Os irmãos que perderam os pais em tsunami e criaram projeto que construirá escola no Brasil

Era 26 de dezembro de 2004 quando Paul acordou com gritos de “LEVANTA, LEVANTA” em um quarto no Sri Lanka.

O menino britânico tinha 15 anos e o irmão de 17, Rob, tinha acabado de ver o chão coberto de água e ‘vizinhos’ apavorados apontando para o mar – pouco antes de a terra tremer e de ouvirem “um estrondo”.

Eles estavam na mira de um tsunami. E sentiriam o impacto dele até os dias de hoje.

Rob (de pé) e Paul (de camisa verde) em uma das estações por onde passaram na Índia, com a mãe Sandra e os irmãos Mattie e Rosie

Com perda e superação

Paul “já tinha ouvido falar de tsunamis na escola, e em um documentário na TV”.

Mas “nunca tinha imaginado que seria pego por um, que sentiria a força de um, até aquele dia”, diz ele, em entrevista à BBC News Brasil 15 anos depois do desastre em que diz pensar “todos os dias”, ainda com “dor”.
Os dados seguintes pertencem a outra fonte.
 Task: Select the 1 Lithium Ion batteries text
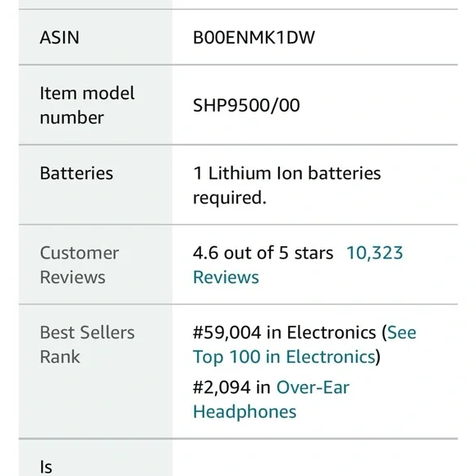click(287, 173)
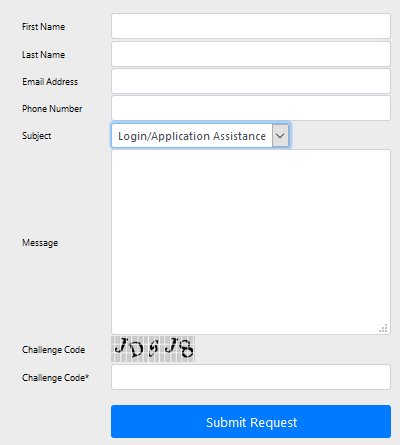Click the Phone Number label
The width and height of the screenshot is (400, 445).
coord(52,109)
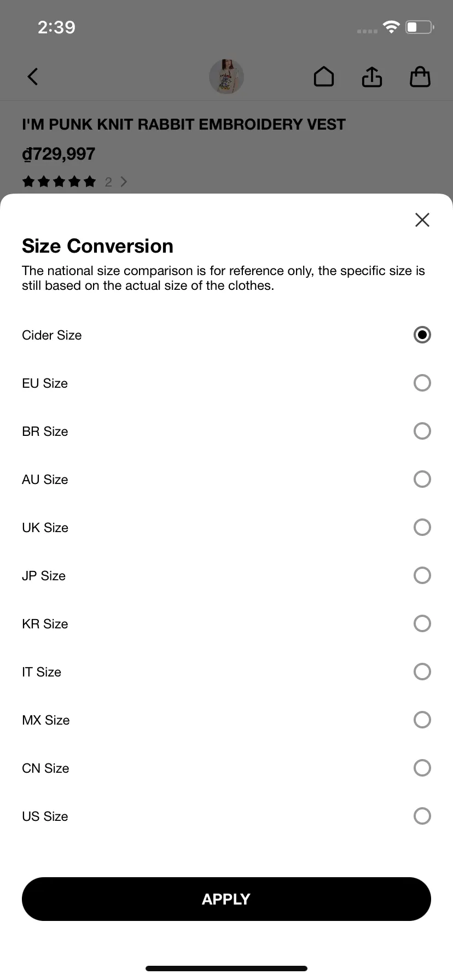Open the home icon in header
This screenshot has width=453, height=980.
point(324,77)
Ele e o irmão assistiram juntos uma grande “muralha d’água” atingir o resort onde estavam, destruir as janelas do quarto e interromper de forma trágica a viagem que haviam começado quatro anos antes com a família.

Kevin e Sandra Forkan, o pai e a mãe deles, foram identificados três meses depois entre os cerca de 230 mil mortos registrados em 14 países banhados pelo Oceano Índico.
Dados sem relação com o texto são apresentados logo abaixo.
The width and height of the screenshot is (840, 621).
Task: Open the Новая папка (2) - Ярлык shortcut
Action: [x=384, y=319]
Paul e Rob, assim como Mattie e Rosie, os irmãos mais novos, sofreram ferimentos leves e voltaram para o Reino Unido com a ajuda da embaixada britânica.

Mas esse não foi o fim da história.

Inspirados na jornada que viveram, anos depois, Paul e Rob idealizaram um projeto para transformar a realidade de órfãos e de outras crianças pelo mundo por meio da educação, investindo na construção de escolas.

A iniciativa foi chamada de Orphans for Orphans (ou, em português, De órfãos para órfãos) e é apresentada como homenagem aos pais. A intenção, diz Paul, é “abrir o máximo possível de escolas”.

No roteiro que eles traçaram até agora, uma no Sri Lanka e outra no Malaui já viraram realidade. Mais duas abrirão as portas este ano: no Nepal e no Brasil. Já os próximos passos deverão incluir a Índia, o lugar onde começou toda essa história.

A jornada até o tsunami
O ano era 2000. Paul tinha 11 anos e chegou com a família para morar em Goa, o menor estado da Índia.

A mudança aconteceu depois de passarem “o melhor Natal de todos” no país e de terem decidido vender o que tinham no Reino Unido para voltar, em uma nova jornada que teria esse estado como base, mas que também os levaria a outros destinos.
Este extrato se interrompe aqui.